• [WHAT IS NEEDED] The line with "Viewport: 864px width, 603px height." and each line following it, up to the final line of the data, should be set down exactly; pictures stay out.

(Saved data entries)
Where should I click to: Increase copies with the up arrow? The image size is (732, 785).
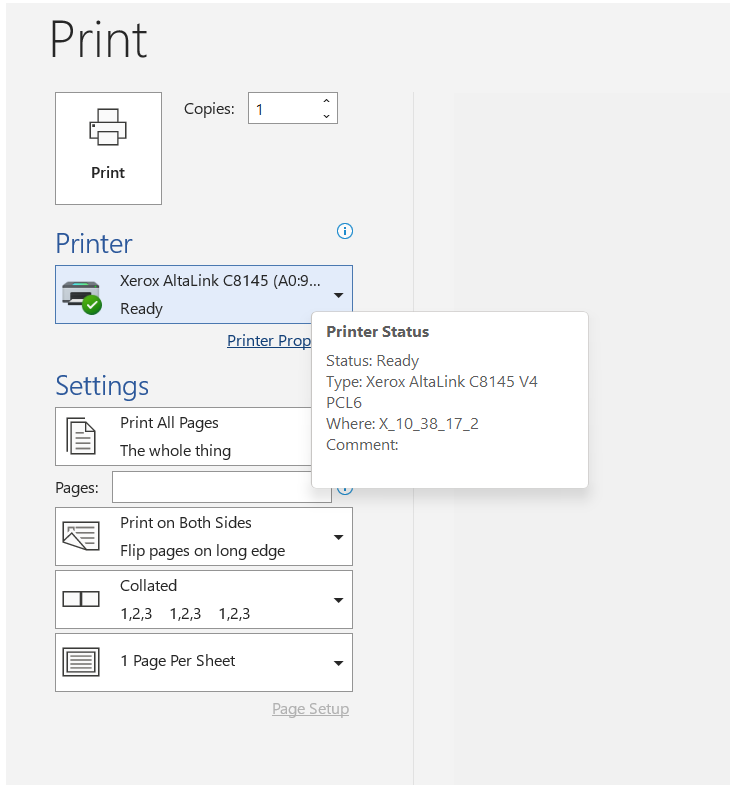[326, 101]
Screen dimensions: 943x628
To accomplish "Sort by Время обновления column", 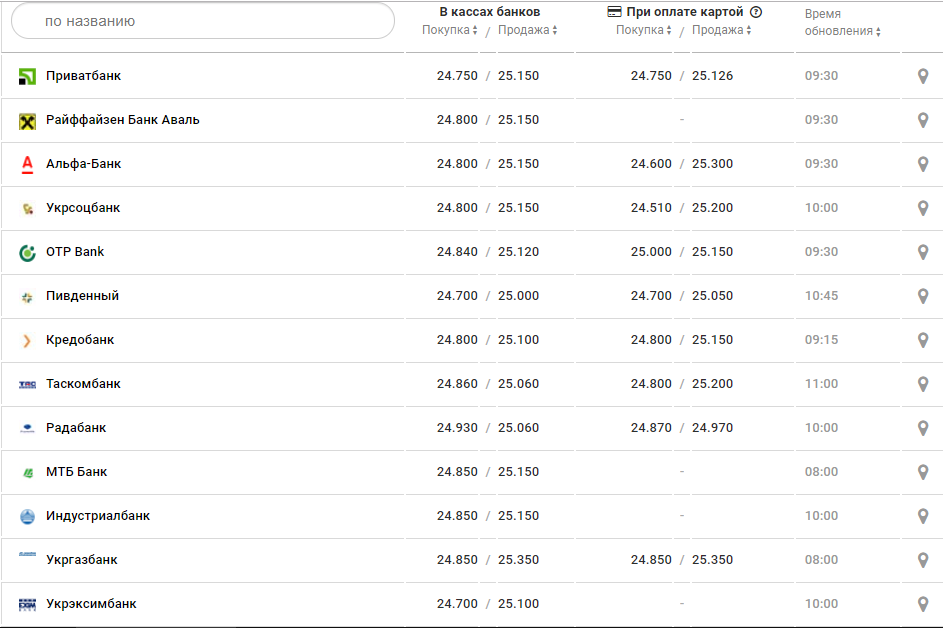I will click(x=842, y=31).
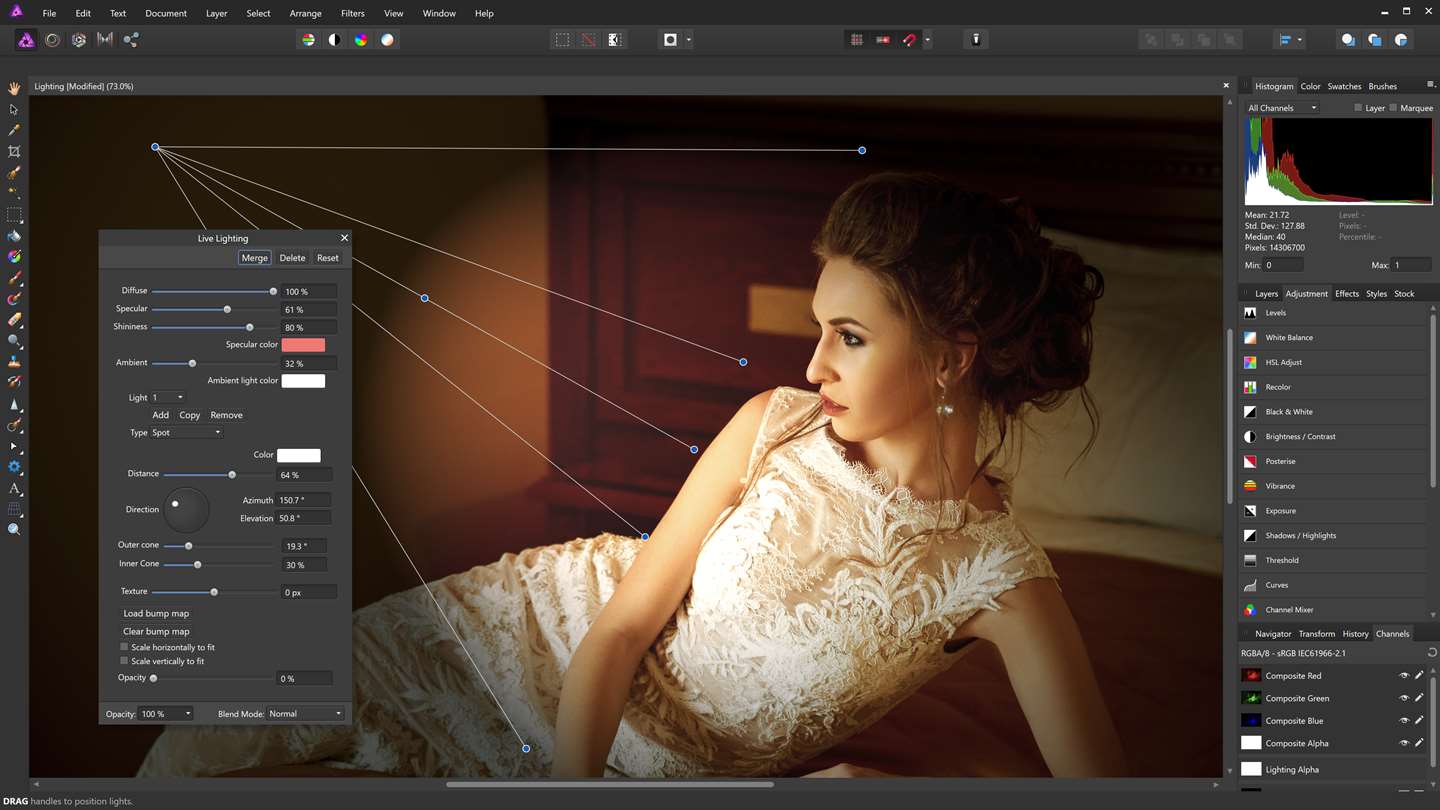The height and width of the screenshot is (810, 1440).
Task: Switch to the Liquify persona icon
Action: tap(52, 40)
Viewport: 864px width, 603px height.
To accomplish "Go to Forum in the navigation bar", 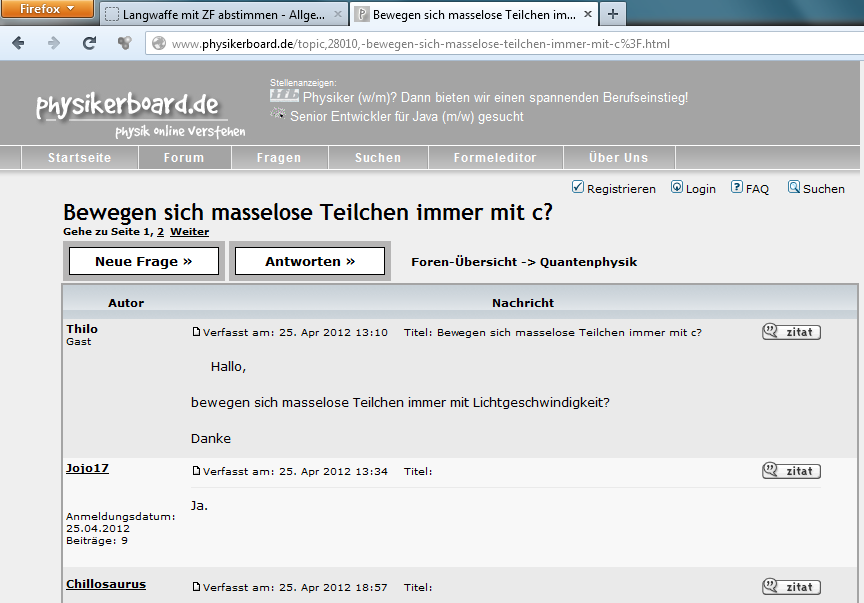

• [TASK RESPONSE]
Viewport: 864px width, 603px height.
To accomplish "Go to Forum in the navigation bar", 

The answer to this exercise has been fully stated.